Among franchised outlets, business services (such as tax preparation), commercial and residential services (including cleaning), and quick service restaurants are expected to see the strongest employment gains in 2014, according to a forecast released this week by the franchise association.
“It’s very rare to see a franchise restaurant brand convert to corporately owned restaurants,” said John Reynolds, president of the franchise association’s educational foundation.
“In most cases, it goes the other way, where a local or regional chain of corporately owned restaurants will decide to embark on franchising for a more rapid development of their brand and to gain more market share.”
Desire for change
But Swad, who also is chairman of Pizza Patrón and took over last year as president, wanted change.
“I noticed … that we were spending time on relatively unimportant things, attempting to build consensus among our franchisees on minor decisions, instead of putting our time and energy on developing a strategy to move the company forward,” he said as transactions took place in Spanish at the counter a few feet away.
For example, he said, it took months to get the franchisees behind the “pizza por favor” promotion, in part over unhappiness that they would bear the cost.
“We spent time and energy on this ‘get on board’ process instead of the ‘let’s move forward’ process,” Swad said.
So last year, at least five franchisees left the system. Swad said it was “by design.”
What does “by design” mean?
“Without going into excruciating details: Franchisees have an obligation to maintain the brand to a standard; they need to operate their restaurants to a standard that was difficult for some. We’re committed at Pizza Patrón to raising our standards of operation higher than they’ve ever been.
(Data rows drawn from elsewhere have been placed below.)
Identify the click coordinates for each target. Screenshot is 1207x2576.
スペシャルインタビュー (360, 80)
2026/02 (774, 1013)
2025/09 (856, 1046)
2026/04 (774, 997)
“Sometimes when you raise the standard, not everybody is able to keep up,” he said.
More franchisees left before last year. In 2008 there were 50. Now there are 32, and some probably won’t be around next year, Swad said. No more will be added for the foreseeable future.
The company closed out entire markets: El Paso (all six stores), Las Vegas (all six), Fresno (all three) and San Diego (both stores). All Dallas-Fort Worth stores remained open.
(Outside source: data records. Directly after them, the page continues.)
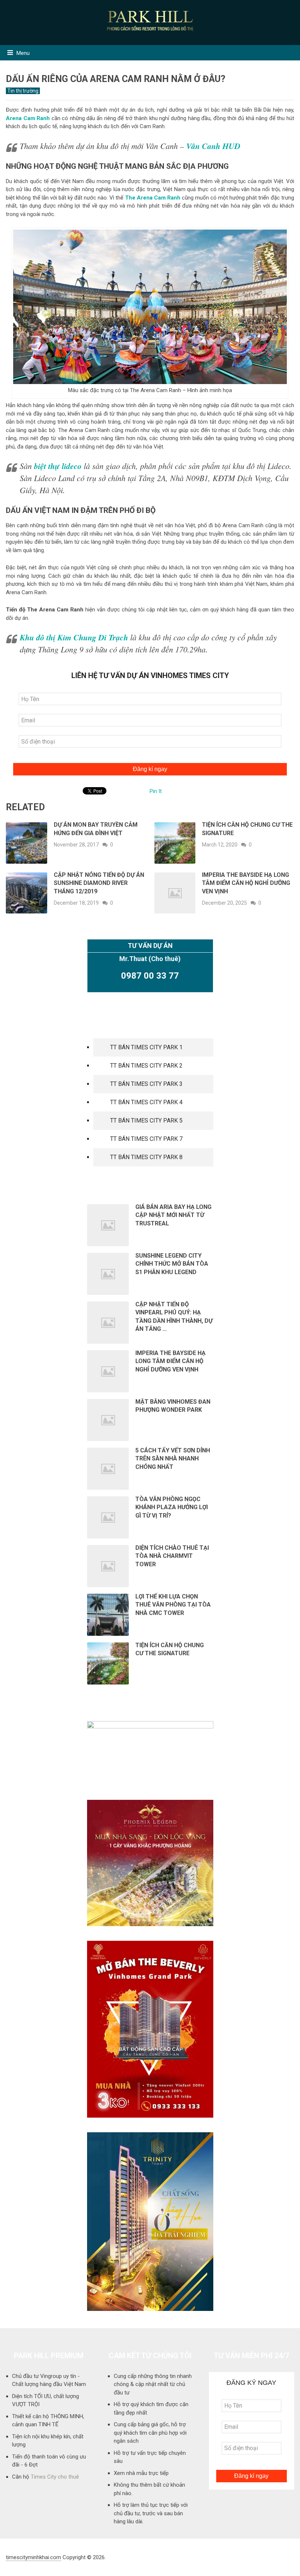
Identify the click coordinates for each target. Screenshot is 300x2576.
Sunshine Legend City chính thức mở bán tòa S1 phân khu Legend (171, 1264)
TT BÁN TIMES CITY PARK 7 (146, 1138)
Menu (23, 53)
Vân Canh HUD (213, 146)
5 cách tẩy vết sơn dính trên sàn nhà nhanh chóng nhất (172, 1458)
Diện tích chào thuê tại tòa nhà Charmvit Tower (172, 1556)
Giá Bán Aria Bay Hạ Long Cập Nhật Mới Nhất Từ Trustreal (173, 1215)
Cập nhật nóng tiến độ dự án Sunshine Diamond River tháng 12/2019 (99, 883)
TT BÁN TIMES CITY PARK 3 (146, 1083)
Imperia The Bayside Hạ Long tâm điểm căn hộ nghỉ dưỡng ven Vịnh (246, 883)
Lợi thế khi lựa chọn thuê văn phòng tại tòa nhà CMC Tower (173, 1604)
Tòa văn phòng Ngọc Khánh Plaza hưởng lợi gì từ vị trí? (171, 1507)
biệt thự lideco (58, 466)
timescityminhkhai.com (33, 2557)
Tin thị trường (22, 91)
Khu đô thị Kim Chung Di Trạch (74, 637)
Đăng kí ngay (150, 769)
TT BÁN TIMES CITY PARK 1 (146, 1047)
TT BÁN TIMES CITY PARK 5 (146, 1120)
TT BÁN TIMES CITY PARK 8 (146, 1157)
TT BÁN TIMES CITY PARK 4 (146, 1102)
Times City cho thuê (55, 2476)
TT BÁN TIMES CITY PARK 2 (146, 1065)
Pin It (156, 791)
Pete Tucker, a restaurant industry veteran, closed the two San Diego stores because keeping them open “just didn’t make any sense” financially. Without the name recognition the brand has in Texas, and with the California pizza market already saturated, Tucker said he lost money on his two stores.
“We just could not make the business work in San Diego,” he said. “We don’t hold any bad will to Pizza Patrón.”
Another former franchisee asked that his name not be used because he may file a lawsuit. The company is not currently facing litigation, Swad said.
The second former franchisee agreed with Tucker that locations outside of Texas had a hard time generating enough sales to break even. Not counting Swad’s stores, many of the other locations were losing money, he said, and his loss was in the seven figures.
Record sales in ’13
Gamm said even with the store closures, the company posted record sales in 2013 of $39.4 million.
He said he has not heard of any filing for bankruptcy.
“We do have some terrific franchisees in this system that we’re happy to grow with,” said Swad, who also founded the Wingstop chicken wing chain.
With last year’s store closures behind him, Swad is planning for growth.
In 2013, seven locations opened — all franchised.
This year, 25 are expected to open: 15 corporate locations and 10 franchises, with 20 of those locations in Dallas-Fort Worth. The average cost for a strip mall location is $250,000. Money for the corporate locations will come from corporate coffers. Swad said he has not taken on any new investors.
“It’s a lot [to take on] in one sense. In another sense we’re speaking to our core competency,” said Swad, ducking into the kitchen to check on an order. “It’s an exciting challenge to have.
“We’re really amped up around here. We have a big year ahead of us.”